§ **DATASET ENTRIES**

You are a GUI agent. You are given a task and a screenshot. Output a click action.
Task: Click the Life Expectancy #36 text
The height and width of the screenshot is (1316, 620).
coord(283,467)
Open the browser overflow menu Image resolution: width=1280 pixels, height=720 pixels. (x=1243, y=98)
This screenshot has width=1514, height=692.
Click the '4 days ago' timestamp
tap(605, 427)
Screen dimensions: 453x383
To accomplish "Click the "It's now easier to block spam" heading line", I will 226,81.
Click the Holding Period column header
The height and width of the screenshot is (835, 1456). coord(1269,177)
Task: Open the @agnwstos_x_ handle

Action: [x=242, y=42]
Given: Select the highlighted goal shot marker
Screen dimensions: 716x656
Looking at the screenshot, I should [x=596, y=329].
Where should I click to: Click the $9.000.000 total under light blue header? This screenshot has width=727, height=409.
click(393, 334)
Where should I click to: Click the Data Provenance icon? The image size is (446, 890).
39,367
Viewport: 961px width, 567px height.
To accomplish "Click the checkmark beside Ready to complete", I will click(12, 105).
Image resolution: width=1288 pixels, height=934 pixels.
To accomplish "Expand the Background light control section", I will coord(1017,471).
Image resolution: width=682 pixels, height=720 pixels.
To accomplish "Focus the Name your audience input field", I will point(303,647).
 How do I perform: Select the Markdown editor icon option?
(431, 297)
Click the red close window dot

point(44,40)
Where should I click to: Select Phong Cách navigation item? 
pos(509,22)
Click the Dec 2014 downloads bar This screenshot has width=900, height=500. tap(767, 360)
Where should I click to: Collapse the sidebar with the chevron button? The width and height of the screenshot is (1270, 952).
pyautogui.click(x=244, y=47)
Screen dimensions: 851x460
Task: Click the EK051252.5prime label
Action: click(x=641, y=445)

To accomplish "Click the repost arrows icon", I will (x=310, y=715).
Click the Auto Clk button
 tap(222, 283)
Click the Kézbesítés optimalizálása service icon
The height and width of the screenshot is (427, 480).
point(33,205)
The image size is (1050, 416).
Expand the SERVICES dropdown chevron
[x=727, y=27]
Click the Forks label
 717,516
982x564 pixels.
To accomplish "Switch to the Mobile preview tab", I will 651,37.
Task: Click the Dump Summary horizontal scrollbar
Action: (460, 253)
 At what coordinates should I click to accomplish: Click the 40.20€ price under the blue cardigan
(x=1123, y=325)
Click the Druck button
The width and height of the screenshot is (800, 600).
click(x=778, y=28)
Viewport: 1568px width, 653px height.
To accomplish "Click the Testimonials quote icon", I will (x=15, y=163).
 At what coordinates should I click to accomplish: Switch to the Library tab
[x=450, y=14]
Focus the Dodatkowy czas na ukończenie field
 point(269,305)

§ **INSTRUCTIONS FOR THE TASK**
Locate and copy each line in the data above that includes the word "pixels".

§ **WRITTEN RESPONSE**
Open the browser overflow menu Image resolution: width=1280 pixels, height=720 pixels. (x=1243, y=98)
Image resolution: width=1288 pixels, height=934 pixels.
Image resolution: width=682 pixels, height=720 pixels.
982x564 pixels.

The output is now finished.